Drawing—design—with unlimited poetic potential, saves the visual language of painting from too strict a grammar. Because though there are means of drawing more accurately, more naturalistically, more literally, the best drawings may be judged to harness the grammatical concerns of truth and precision for more expressive purposes, to elevate something poetic in the subject. An able draughtsman pursues accuracy; a good draughtsman tells seductive lies with his eloquent stick. His impassioned retellings are more captivating than the truth; the visual grammar he works within does not ever refine itself towards rational precision. Good drawing orders a painting according to another kind of logic. It makes the painting a painting, not a mirror image, not a soup of sensations.

painting carnage

Our language, as painters, is rooted in the grammar of design. We must search out the visual patterns, impose hierarchies, intentionally structure our images, and chase endlessly after the stirring undulations of our lines, for herein lies their emotive strength. Used forcefully, we may speak with an eloquence that moves our viewers more deeply than any string of words. Words have evolved as a tool of persuasion, and ‘by cultivating the art of convincing, that of moving the emotions was lost’ (Rousseau 2009: 329).
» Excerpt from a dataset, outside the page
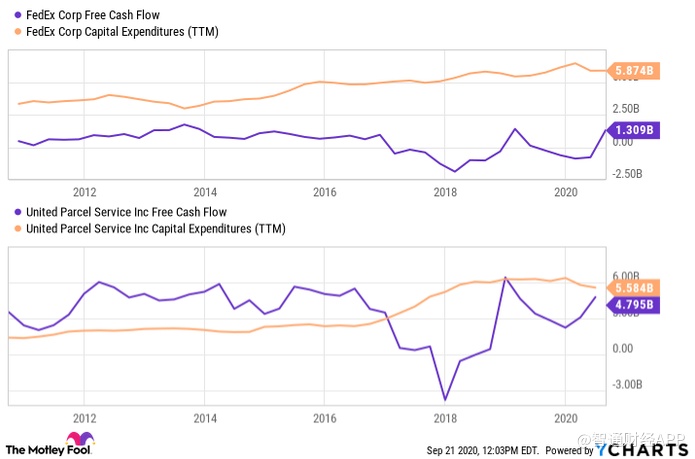Click the 4.795B value tag

click(x=634, y=304)
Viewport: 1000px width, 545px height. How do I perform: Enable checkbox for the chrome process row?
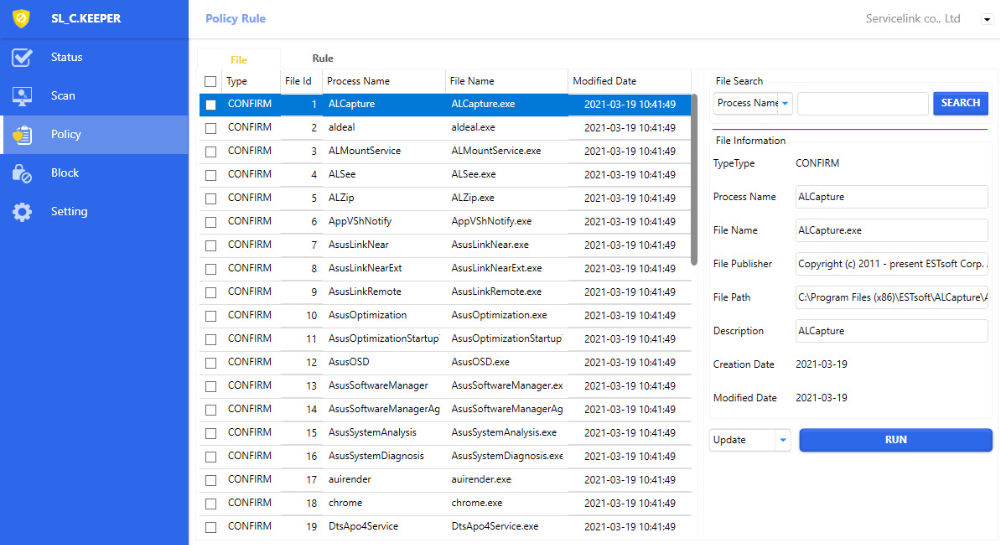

Drawing, and through it, painting, has not suffered as a language at the hand of progress. Its conventions, though they shift and change, tie it ever to its emotional source.

Leipziger Atelier

Klinger, Max. 1985 [1885]. Malerei und Zeichnung. Leipzig: Philipp Reclam.

Rousseau, Jean-Jacques. 2009 [1781]. Essay on the Origin of Languages and Writings Related to Music. Edited by John T. Scott. Trans. from the French edition. Hanover N.H.: Dartmouth.